WHAT NEEDS TO BE DONE: Could you copy out every line of the data where the word "icon" occurs?

Saved data entries:
*** Block opens ***

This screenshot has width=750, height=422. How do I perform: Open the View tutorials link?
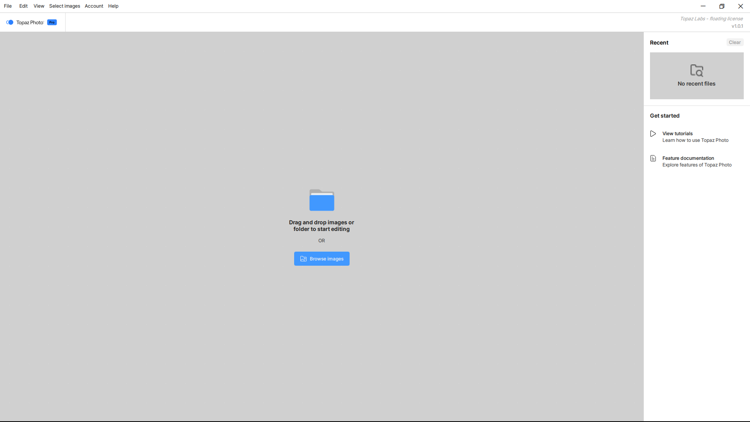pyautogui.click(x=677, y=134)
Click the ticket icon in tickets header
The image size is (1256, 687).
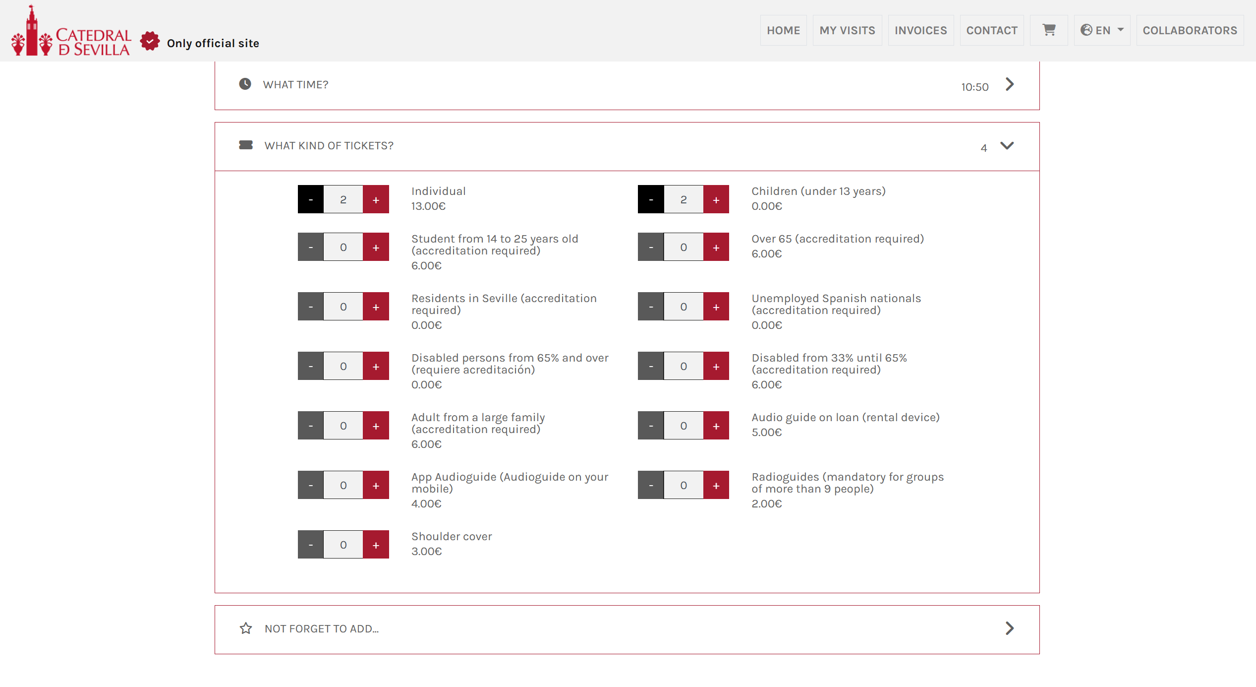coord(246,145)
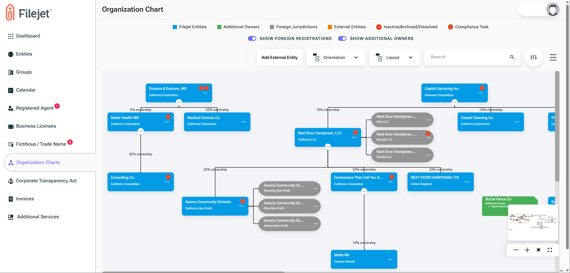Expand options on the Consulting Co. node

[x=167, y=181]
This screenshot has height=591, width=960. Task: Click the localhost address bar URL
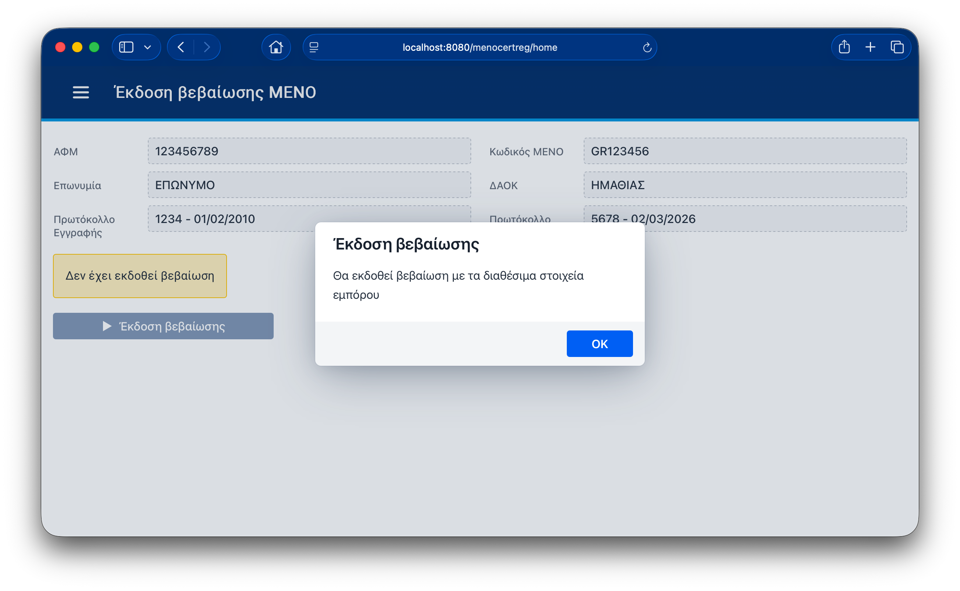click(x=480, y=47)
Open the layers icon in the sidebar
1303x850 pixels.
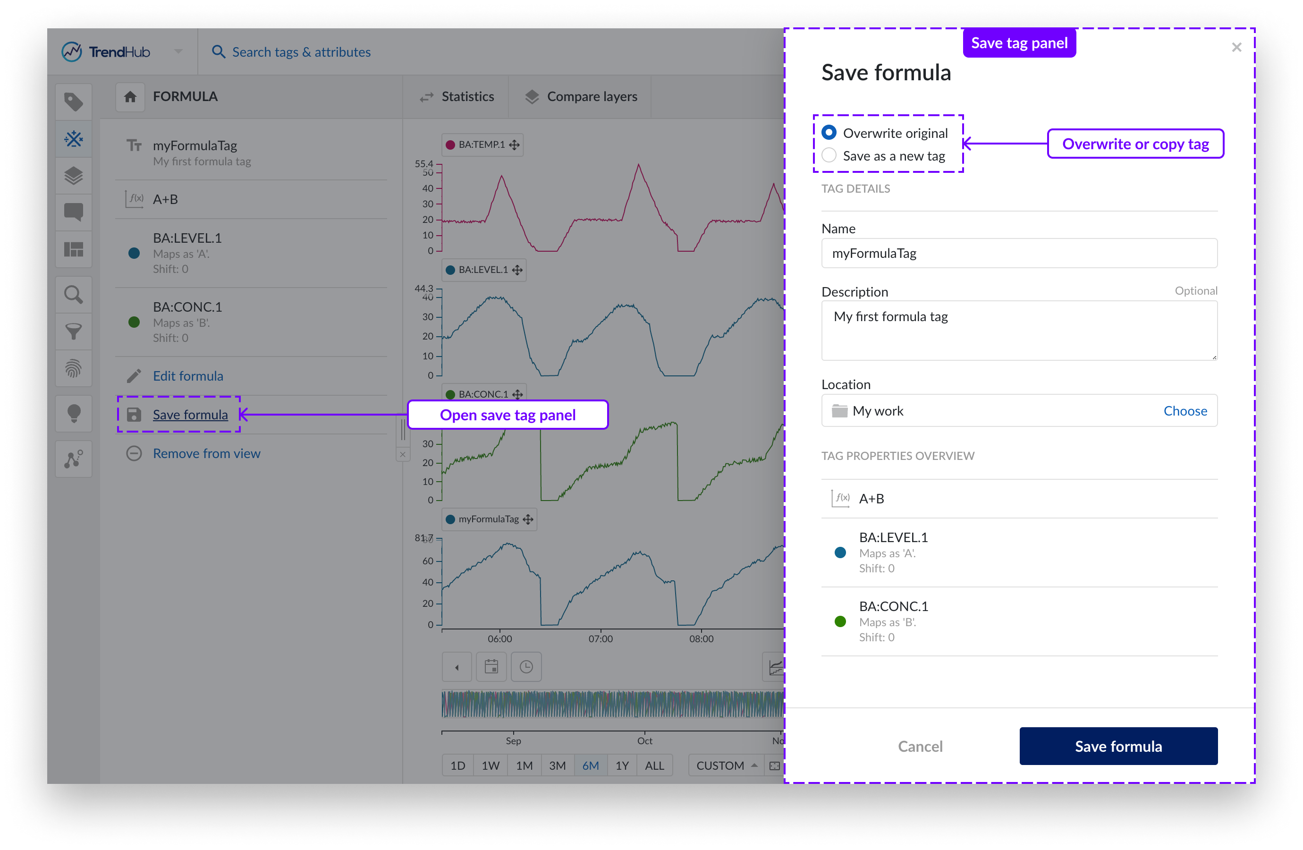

*** Block closes ***

TASK RESULT:
Click the ticket icon in tickets header
Open the layers icon in the sidebar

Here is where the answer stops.